There has never been a dial, as in "don't touch that dial." And the class of 2015 hasn't used dial-up Internet since they were 10. In fact, "dialing" a phone means nothing to these snot-nosed brats, since their phones have always had push-buttons, and now touch screens, since they were a gleam in their fathers' eyes.

They played with pogs when they were a kid. Although I view this more as a badge of shame on their part than a thing I should be upset about. I thought pogs were the dumbest thing going in the early 90s, and I was glad the craze collapsed. It was the childhood equivalent of collectible beer coasters, and only slightly less interesting.

The BCML says the Soviet Union collapsed two years before they were born, which means the phrase "damn Commies" doesn't really mean anything to them. I said it once, and a teenager asked me what I had against commas. There's nothing like a complete ignorance of near-recent global politics to make one especially grumpy.

It's not that I hate young people. Hate is such a strong word. I dislike them intensely.
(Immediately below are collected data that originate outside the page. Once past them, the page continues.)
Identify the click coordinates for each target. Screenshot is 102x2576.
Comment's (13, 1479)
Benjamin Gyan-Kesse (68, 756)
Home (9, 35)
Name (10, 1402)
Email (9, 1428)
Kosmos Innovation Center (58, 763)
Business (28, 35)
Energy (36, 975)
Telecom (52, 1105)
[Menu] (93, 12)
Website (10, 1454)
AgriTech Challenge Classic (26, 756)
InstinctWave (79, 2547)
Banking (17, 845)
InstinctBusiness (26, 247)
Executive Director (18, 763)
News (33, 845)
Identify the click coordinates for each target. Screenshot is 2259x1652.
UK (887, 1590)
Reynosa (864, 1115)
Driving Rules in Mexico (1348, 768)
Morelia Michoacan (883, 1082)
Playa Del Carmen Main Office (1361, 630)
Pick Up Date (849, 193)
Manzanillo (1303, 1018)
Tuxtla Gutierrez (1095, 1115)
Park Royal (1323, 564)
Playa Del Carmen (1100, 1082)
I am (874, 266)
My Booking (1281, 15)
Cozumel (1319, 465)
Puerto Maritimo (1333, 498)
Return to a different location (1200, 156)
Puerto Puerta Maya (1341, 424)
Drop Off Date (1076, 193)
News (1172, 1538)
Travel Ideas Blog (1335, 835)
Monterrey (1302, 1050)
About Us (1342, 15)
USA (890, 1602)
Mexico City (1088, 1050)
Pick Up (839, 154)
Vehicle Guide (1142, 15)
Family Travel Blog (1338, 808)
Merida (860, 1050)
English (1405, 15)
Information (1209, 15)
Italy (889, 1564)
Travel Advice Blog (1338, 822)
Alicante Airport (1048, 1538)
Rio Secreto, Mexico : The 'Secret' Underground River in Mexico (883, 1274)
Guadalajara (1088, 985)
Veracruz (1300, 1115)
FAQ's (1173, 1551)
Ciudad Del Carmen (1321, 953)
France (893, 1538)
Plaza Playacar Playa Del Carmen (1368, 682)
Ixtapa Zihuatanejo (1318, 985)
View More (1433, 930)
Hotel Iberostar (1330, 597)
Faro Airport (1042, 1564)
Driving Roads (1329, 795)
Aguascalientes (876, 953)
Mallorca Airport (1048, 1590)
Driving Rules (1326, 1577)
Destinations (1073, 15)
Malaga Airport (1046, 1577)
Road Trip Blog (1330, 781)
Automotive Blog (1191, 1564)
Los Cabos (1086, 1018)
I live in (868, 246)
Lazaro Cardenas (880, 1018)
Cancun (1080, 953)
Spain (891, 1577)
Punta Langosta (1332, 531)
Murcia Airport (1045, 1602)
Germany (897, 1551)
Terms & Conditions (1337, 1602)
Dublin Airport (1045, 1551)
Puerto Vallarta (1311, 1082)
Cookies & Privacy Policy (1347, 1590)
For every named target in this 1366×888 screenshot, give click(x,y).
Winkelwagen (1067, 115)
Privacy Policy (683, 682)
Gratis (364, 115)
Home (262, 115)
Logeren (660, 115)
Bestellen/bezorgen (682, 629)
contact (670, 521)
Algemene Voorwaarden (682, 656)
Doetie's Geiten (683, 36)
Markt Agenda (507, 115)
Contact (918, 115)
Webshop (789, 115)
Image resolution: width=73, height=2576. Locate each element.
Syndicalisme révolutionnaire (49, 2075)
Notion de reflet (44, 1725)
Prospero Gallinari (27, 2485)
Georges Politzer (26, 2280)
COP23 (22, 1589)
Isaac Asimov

They irk me, these young people who are in good shape, who have thick heads of hair, and who don't grunt when they sit down.

I dislike them for the fact that they remind me that I'm not their age. For the fact that the things I remember most fondly happened a college senior ago. For the fact that I have been an adult longer than they have been alive, and that I have t-shirts older than they are.

I'm sure they're all wonderful kids, these leaders of tomorrow. And I wish them a long and healthy life filled with memories and good times.

Because one day, I want one of them to look at the Beloit College Mindset List and say, "Has it been that long? I remember when we didn't have jet packs, and you had to CARRY your phone. Man, I feel old!"